Abstract

Abstract Introduction While single-institution studies have described the relationship between hypothermia, burn severity, and complications, there are no national estimates on how temperature on admission impacts hospital mortality. This study aims to evaluate the relationship between admission temperature and complications on a national scale to expose opportunities for improved outcomes. Methods The US National Trauma Data Bank (NTDB) was analyzed between 2007-2018. Mortality was modeled using multivariable logistic regression including burn severity variables (% total burn surface area (TBSA), inhalation injury, emergency department (ED) temperature), demographics, and facility variables. Temperature was parsed into three categories: hypothermia ( < 36.0°C), euthermia (36.0-37.9°C), and hyperthermia (≥38.0°C).
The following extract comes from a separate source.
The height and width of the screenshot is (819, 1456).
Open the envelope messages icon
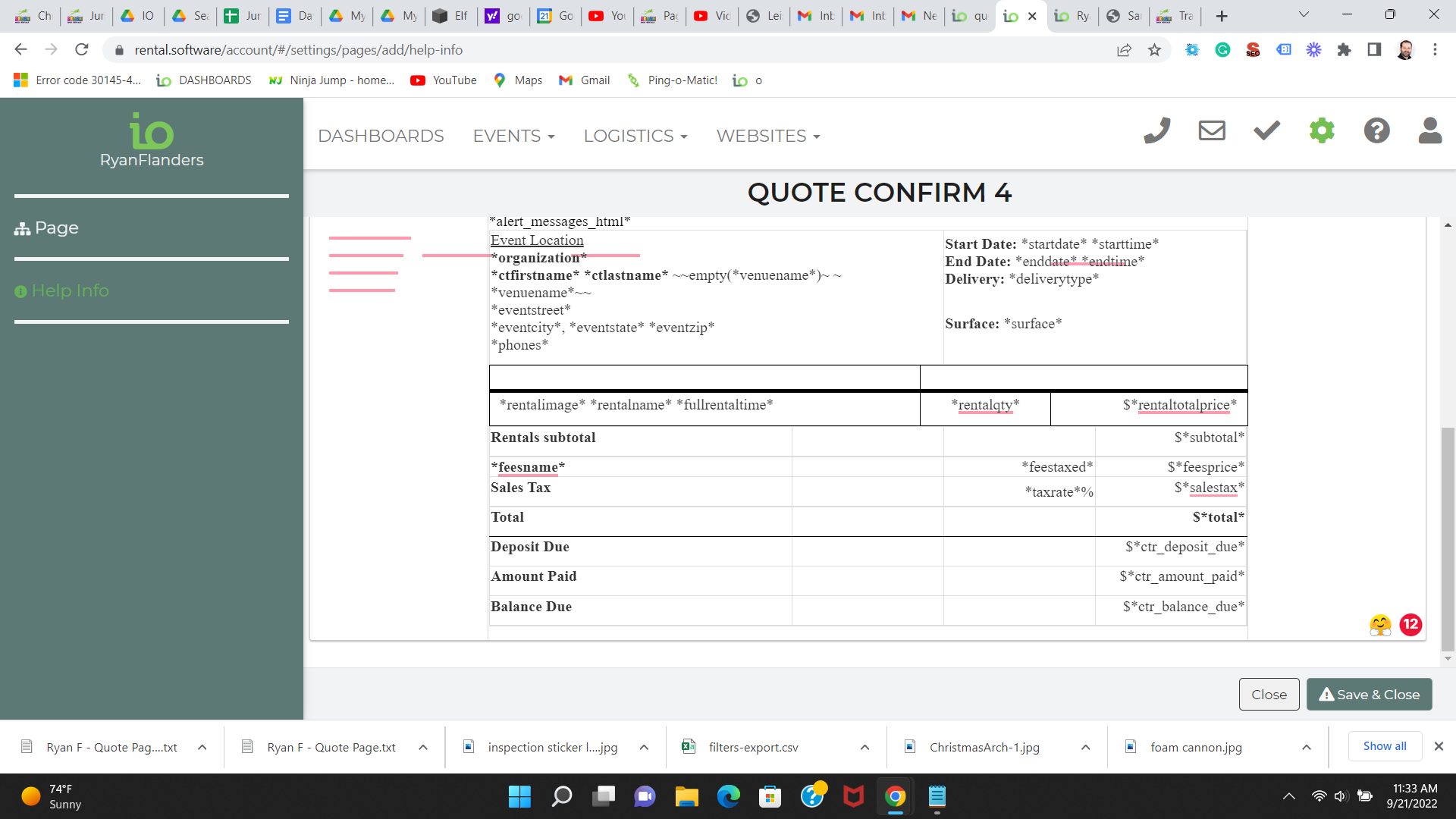[1211, 131]
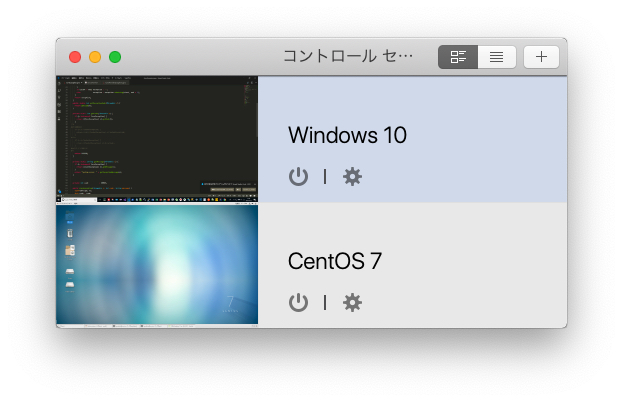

Results 116,796 burn encounters were included of which 77.9% were euthermic, 20.6% were hypothermic and 1.45% were hyperthermic on admission. For every 1.0C drop in body temperature from 36.0°C, mortality increased by 5%. Both hypothermia and hyperthermia were independently associated with increased odds of mortality when controlling for age, gender, inhalation injury, number of comorbidities, and %TBSA (p < .001). All temperatures below 36.0°C were significantly associated with increased odds of mortality. Patients with ED temperatures between 32.5-33.5°C had the highest odds of mortality across the cohort (22.0, 95% CI 15.6-31.0, p< .001). Conclusions ED hypothermia and hyperthermia are independently associated with mortality even when controlling for known covariates associated with inpatient death. These findings underscore the importance of early warming interventions both at the prehospital stage and upon ED arrival. ED temperature could become a quality metric in benchmarking burn centers to improve mortality. Applicability of Research to Practice This study provides national-scale data on the important relationship between ED temperature and mortality that can substantially impact both prehospital and hospital policies and practice and subsequently improve patient care.